If Oula is something you’d like to try, there are many opportunities to do so in Bozeman, and even more in Missoula, where Oula was created! I teach every Tuesday night at 5:20 PM at Fuel Fitness, by the Bozeman Goodwill. Drop-ins are only $5, and classes are free if you have a membership there. I invite everyone to try it at least once, and if you enjoy any of it the first time, give it a 2nd and 3rd try. I was definitely frustrated after my first few classes, because sometimes the choreography moves fast, and I wanted to know exactly what was coming next. But after going a few times, I learned several of the songs quite well, and the moves do start to repeat themselves. After my 3rd class I was in love with it - you hardly know you’re exercising because it’s so much fun. 
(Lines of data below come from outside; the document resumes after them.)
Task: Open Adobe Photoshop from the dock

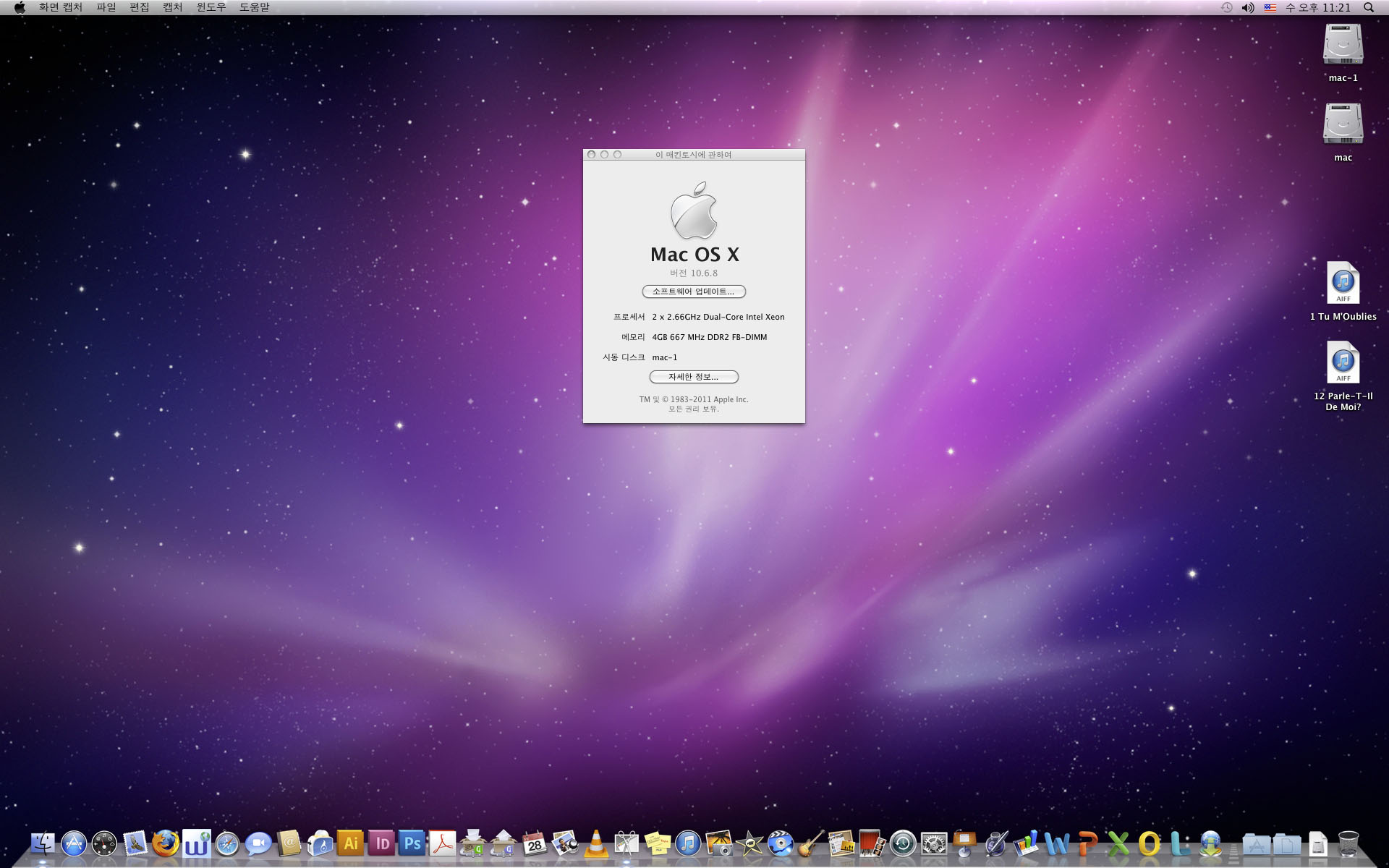Action: click(412, 843)
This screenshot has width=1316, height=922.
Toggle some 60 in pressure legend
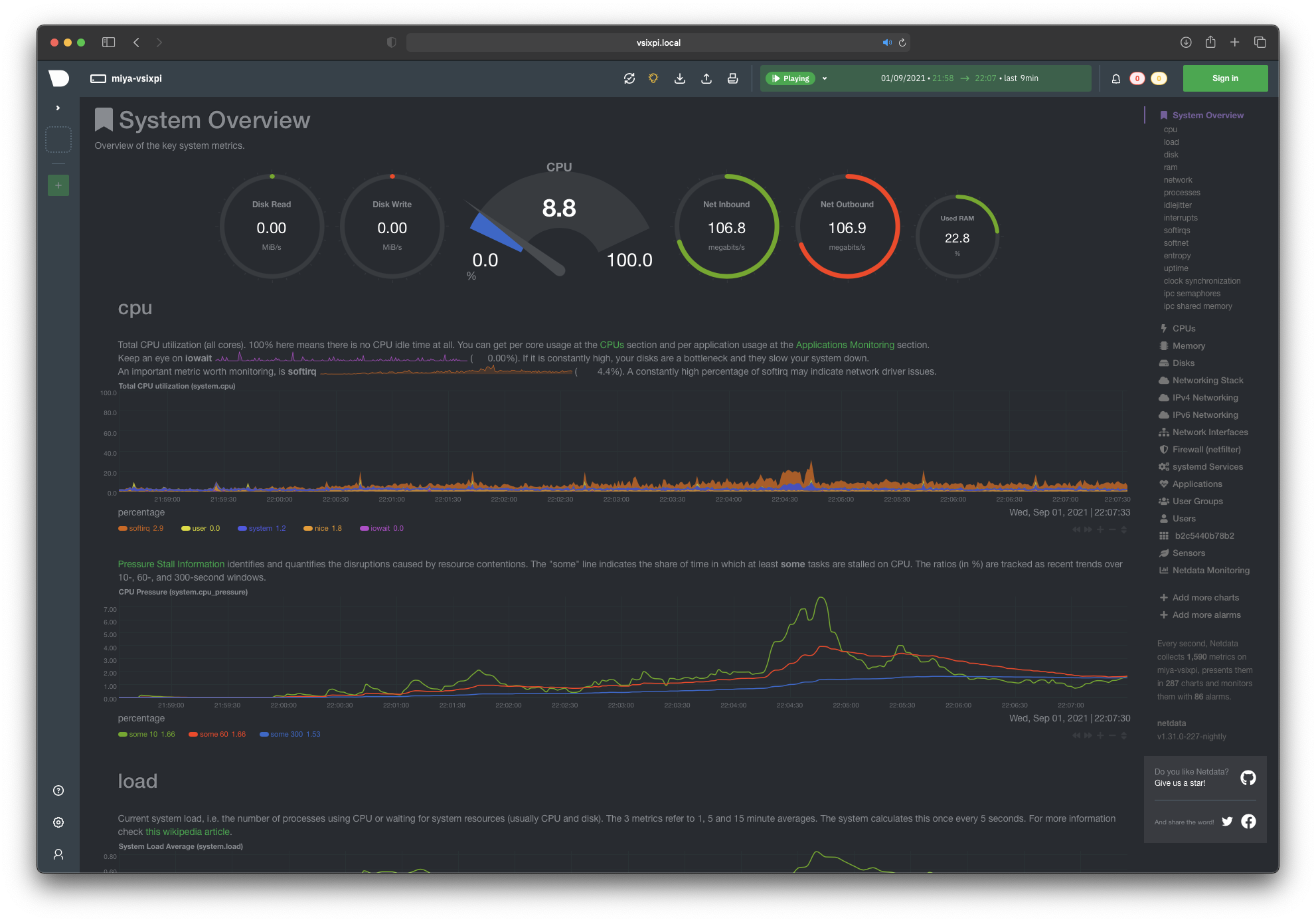click(213, 735)
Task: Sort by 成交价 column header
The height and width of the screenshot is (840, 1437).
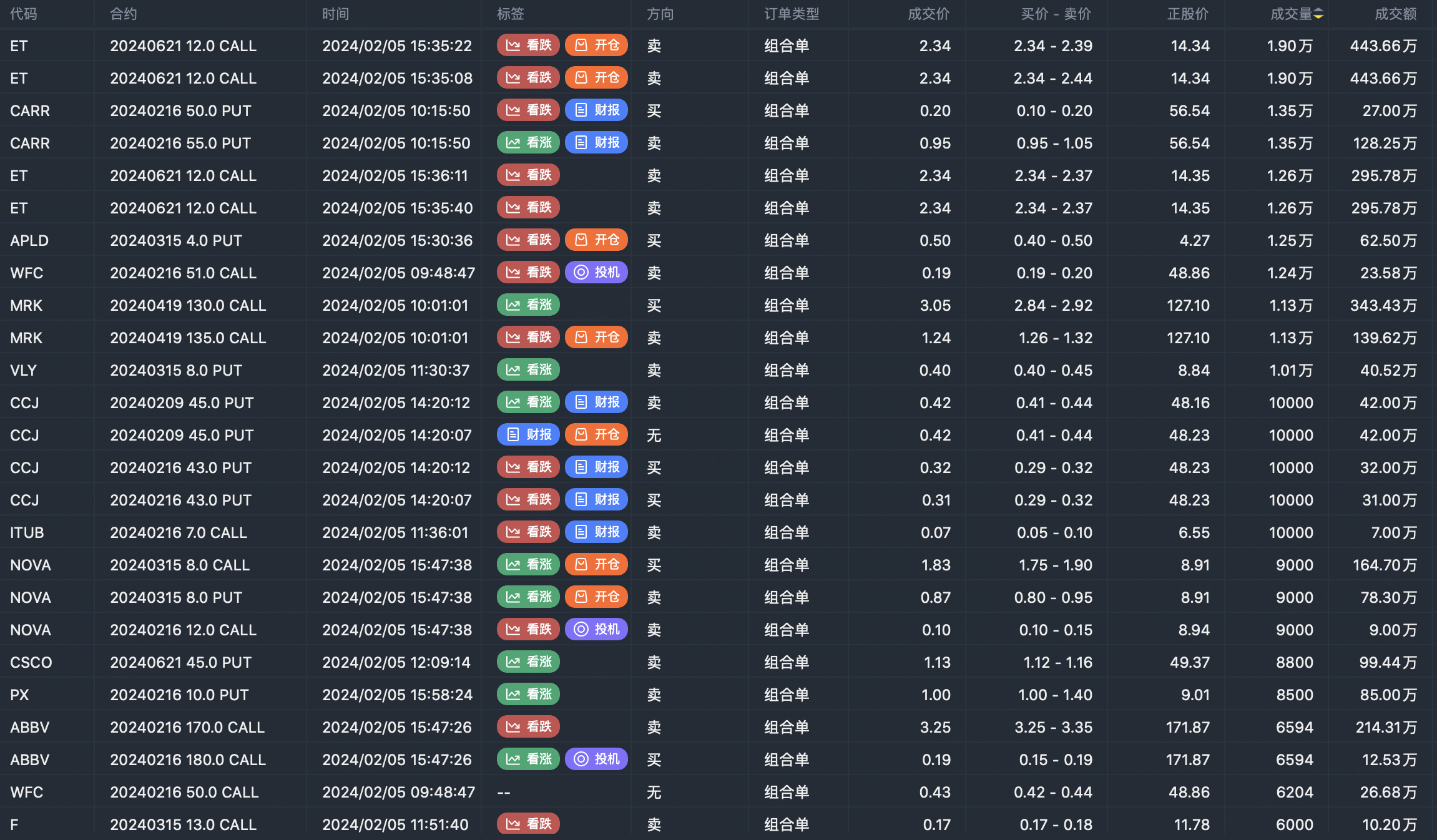Action: click(x=928, y=14)

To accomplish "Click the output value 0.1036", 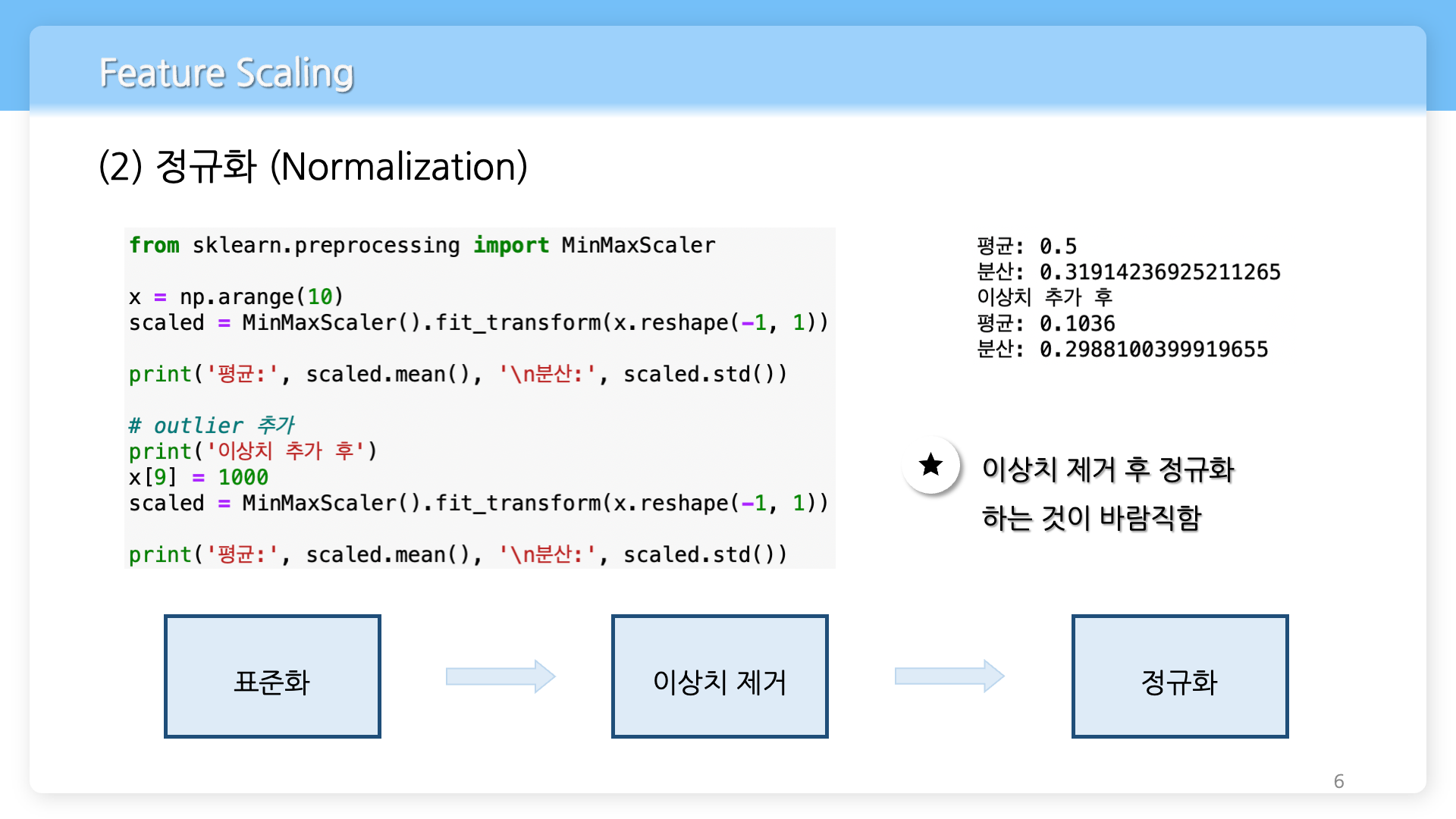I will click(x=1077, y=324).
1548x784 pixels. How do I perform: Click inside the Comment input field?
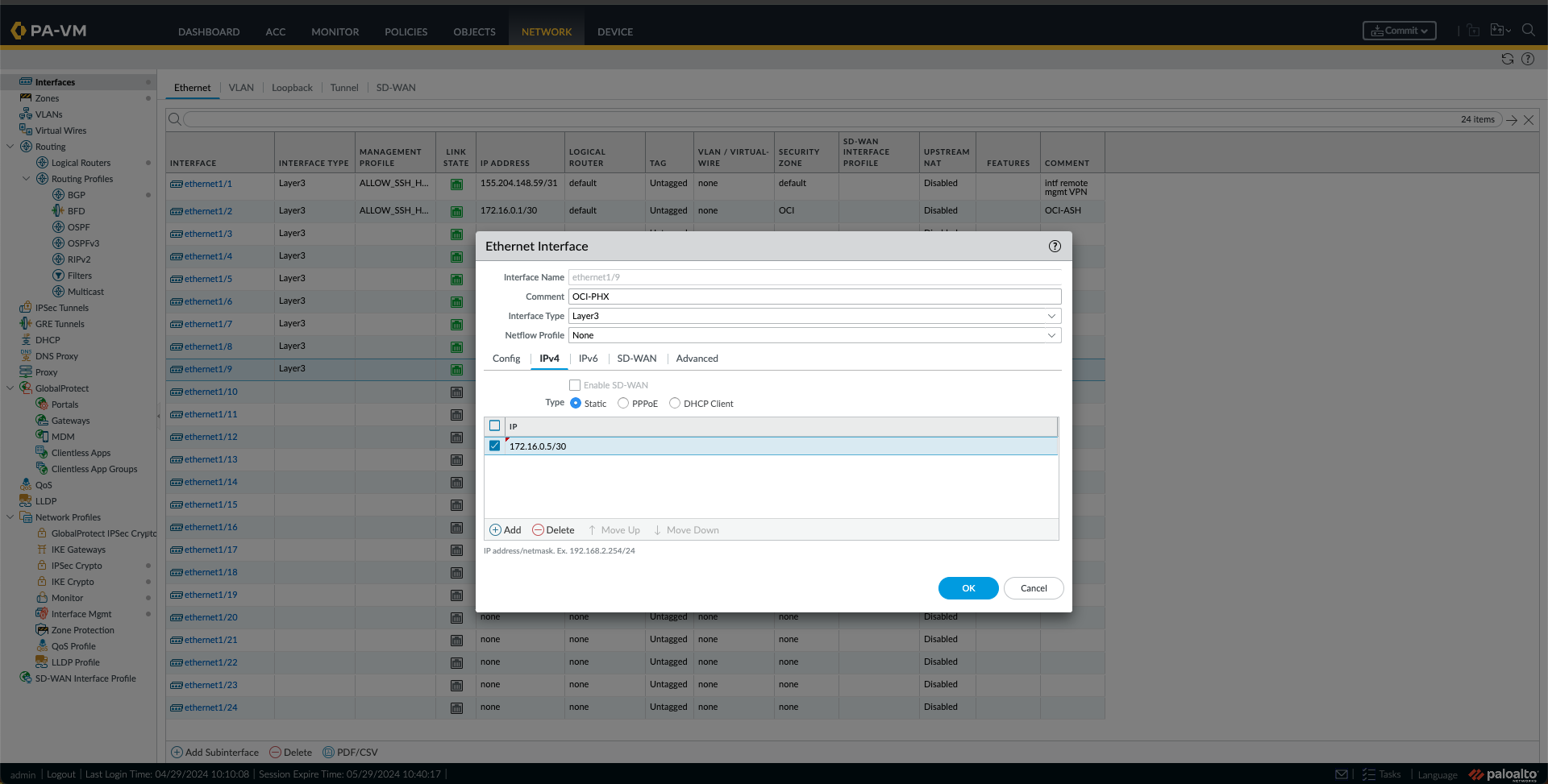pos(814,296)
This fall, Josey and I also helped out with the Spirit of the West Marching Band at MSU. We love band, and game days! It sure kept us busy on the weekends. I also coached 8th grade volleyball, which I enjoyed very much.

Check out all the bicyclists who had to wait for the band to go by, haha!

Josey has been very busy as well since we moved back to Bozeman. He put in many 60 hour weeks this summer landscaping, worked at the National Boy Scout Jamboree for a few weeks across the country, and began teaching 5-8 band at Monforton school, a K-8 district just outside Bozeman city limits. It’s less than 10 minutes away from my schools! He also started up a middle school choir, and won a grant for a very nice clavinova for his classroom. The band room is located inside the brand new middle school, so he has a very nice space. (Although he does need racks for his chairs and stands, and some other instruments and pieces to really fill out the music program.) The position is only part time, so through the fall Josey landscaped a ton. We have been lucky (lucky?) to have had lots of snow this season, so he also has had the opportunity to snowplow for Bear Paw Landscapes quite a bit.


It has been a little slow for him in the afternoons now, but he has been purchasing instruments online and fixing them up to sell again, which is keeping him busy. He also has signed up to be a music substitute for the Bozeman School District in the afternoons. Once we are in the new house, there are many little projects for us both to work on. We are very excited to move into a home that will be ours - we can finally paint the walls whatever color we want! SERIOUSLY I AM SO STOKED. 

Our families are doing well - my parents even flew to Bozeman for a few days at Christmas which was a real treat! My brother Graham proposed to his lovely girlfriend Mikaela, and they will get married this fall. Josey’s two siblings are both at Montana State University this year, so it has been nice to have them over to do laundry visit with them. :P

It was super cold when they were here, but we went snowshoeing anyway!


We have only made it back up to Saco once since we left. It is a lot harder to drive 5 1/2 hours to get there when you only have "regular people" weekends. (Yes, I do sometimes miss the three day weekends we had with the four-day school weeks in Saco and Hinsdale.) It was so nice to see everyone! We hardly slept, since we wanted to visit with our friends into the wee hours of the morning. Our friends the Pippin’s have done a great job with “Pip’s Diner” in Saco, and I am so glad Chris is the new music teacher in Saco. He is doing a fantastic job, and I couldn’t have asked for anyone better to take those kids where they are capable of going. We miss you all!

The Pips of Pip's Diner - GREAT FOOD and service in Saco, Montana.
Skating with the kiddos in Saco during our visit in January.

In Saco, life always was “pause”able. Even at our busiest, we still always had time to lesson plan, and to spend time with our friends. Now, we are living on fast forward, trying to squeeze friends into our short weekends, and workouts, and snuggle sessions with the cats. While that may sound overwhelming, I really do prefer it this way. For me, you’ve got to be busy to be productive, and then you really do appreciate the vacation time, and the weekends when you truly don’t have anywhere you have to be. Maybe we’ll get tired of that in the future, but for now we are 25 years old and living life in the fast lane, or at least as fast as one can in Montana.